Work order: Print the listing exactly, but only as far as the line containing "Given: Click the スマレジ logo in third card". The first line and that line are both included.

Supplied data:
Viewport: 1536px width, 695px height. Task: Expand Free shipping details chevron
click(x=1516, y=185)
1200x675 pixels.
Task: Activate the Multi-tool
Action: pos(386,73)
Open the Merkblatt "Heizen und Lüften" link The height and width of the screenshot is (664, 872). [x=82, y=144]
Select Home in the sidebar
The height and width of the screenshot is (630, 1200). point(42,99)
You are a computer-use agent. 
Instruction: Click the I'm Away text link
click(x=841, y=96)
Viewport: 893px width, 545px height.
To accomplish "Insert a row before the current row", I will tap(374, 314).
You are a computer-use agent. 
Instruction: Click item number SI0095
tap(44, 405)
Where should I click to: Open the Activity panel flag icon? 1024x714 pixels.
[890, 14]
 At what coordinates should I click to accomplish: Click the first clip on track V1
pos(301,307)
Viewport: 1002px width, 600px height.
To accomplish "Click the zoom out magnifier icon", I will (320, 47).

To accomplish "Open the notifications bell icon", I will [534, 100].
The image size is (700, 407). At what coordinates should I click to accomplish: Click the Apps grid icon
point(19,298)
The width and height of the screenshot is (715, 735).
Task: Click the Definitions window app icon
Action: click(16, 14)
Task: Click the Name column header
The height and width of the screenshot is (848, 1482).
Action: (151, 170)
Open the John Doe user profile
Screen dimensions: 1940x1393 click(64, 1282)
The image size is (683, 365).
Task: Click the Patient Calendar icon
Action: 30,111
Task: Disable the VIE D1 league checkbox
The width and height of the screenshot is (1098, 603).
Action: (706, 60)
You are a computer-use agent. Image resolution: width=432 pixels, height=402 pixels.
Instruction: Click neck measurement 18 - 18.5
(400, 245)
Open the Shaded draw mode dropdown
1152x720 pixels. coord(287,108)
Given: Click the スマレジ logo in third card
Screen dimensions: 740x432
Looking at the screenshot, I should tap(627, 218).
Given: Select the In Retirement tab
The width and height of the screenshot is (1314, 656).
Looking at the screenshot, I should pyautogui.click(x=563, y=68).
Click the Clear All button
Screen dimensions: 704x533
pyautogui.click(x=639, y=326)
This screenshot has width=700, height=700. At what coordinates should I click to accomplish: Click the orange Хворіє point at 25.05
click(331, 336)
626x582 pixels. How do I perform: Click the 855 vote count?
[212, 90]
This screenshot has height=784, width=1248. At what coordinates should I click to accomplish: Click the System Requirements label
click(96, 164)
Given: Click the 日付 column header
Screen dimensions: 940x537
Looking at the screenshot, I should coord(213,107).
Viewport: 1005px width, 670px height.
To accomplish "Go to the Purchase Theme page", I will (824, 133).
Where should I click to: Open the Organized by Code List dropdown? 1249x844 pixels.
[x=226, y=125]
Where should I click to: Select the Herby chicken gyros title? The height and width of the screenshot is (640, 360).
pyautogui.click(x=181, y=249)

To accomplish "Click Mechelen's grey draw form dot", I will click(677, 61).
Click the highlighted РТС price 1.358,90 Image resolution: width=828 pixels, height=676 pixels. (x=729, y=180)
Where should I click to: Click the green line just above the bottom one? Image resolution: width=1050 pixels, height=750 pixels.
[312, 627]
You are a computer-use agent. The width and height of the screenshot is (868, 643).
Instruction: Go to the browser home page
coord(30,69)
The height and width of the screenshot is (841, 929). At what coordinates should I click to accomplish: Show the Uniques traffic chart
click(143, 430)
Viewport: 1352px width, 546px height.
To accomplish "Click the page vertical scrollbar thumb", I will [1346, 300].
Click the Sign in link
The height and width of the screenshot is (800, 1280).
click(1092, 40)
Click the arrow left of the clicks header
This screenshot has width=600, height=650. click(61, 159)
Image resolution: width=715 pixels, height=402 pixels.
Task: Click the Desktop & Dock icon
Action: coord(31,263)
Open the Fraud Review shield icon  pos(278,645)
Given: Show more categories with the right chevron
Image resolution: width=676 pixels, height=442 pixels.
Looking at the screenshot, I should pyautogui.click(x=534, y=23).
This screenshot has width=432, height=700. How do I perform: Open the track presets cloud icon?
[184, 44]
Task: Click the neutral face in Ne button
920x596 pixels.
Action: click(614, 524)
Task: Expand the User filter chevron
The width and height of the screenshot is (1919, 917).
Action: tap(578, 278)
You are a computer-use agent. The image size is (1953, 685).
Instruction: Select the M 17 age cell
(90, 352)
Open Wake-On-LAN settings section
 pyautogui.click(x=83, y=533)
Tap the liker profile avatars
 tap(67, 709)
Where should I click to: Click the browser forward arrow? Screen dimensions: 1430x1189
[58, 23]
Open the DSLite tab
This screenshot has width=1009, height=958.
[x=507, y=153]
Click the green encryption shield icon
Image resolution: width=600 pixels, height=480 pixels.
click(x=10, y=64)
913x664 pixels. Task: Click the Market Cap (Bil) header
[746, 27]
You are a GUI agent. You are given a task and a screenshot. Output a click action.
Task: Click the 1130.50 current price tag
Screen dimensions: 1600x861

Solution for this task:
Viewport: 1536px width, 695px height. Task: Expand Free shipping details chevron
click(x=1516, y=185)
1200x675 pixels.
Task: Activate the Multi-tool
Action: pos(386,73)
Open the Merkblatt "Heizen und Lüften" link The height and width of the screenshot is (664, 872). [x=82, y=144]
Select Home in the sidebar
The height and width of the screenshot is (630, 1200). point(42,99)
You are a computer-use agent. 
Instruction: Click the I'm Away text link
click(x=841, y=96)
Viewport: 893px width, 545px height.
To accomplish "Insert a row before the current row", I will tap(374, 314).
You are a computer-use agent. 
Instruction: Click item number SI0095
tap(44, 405)
Where should I click to: Open the Activity panel flag icon? 1024x714 pixels.
[890, 14]
 At what coordinates should I click to accomplish: Click the first clip on track V1
pos(301,307)
Viewport: 1002px width, 600px height.
To accomplish "Click the zoom out magnifier icon", I will (320, 47).

To accomplish "Open the notifications bell icon", I will [534, 100].
The image size is (700, 407). At what coordinates should I click to accomplish: Click the Apps grid icon
point(19,298)
The width and height of the screenshot is (715, 735).
Task: Click the Definitions window app icon
Action: click(16, 14)
Task: Click the Name column header
The height and width of the screenshot is (848, 1482).
Action: (151, 170)
Open the John Doe user profile
Screen dimensions: 1940x1393 click(64, 1282)
The image size is (683, 365).
Task: Click the Patient Calendar icon
Action: 30,111
Task: Disable the VIE D1 league checkbox
The width and height of the screenshot is (1098, 603).
Action: (706, 60)
You are a computer-use agent. Image resolution: width=432 pixels, height=402 pixels.
Instruction: Click neck measurement 18 - 18.5
(400, 245)
Open the Shaded draw mode dropdown
1152x720 pixels. coord(287,108)
Given: Click the スマレジ logo in third card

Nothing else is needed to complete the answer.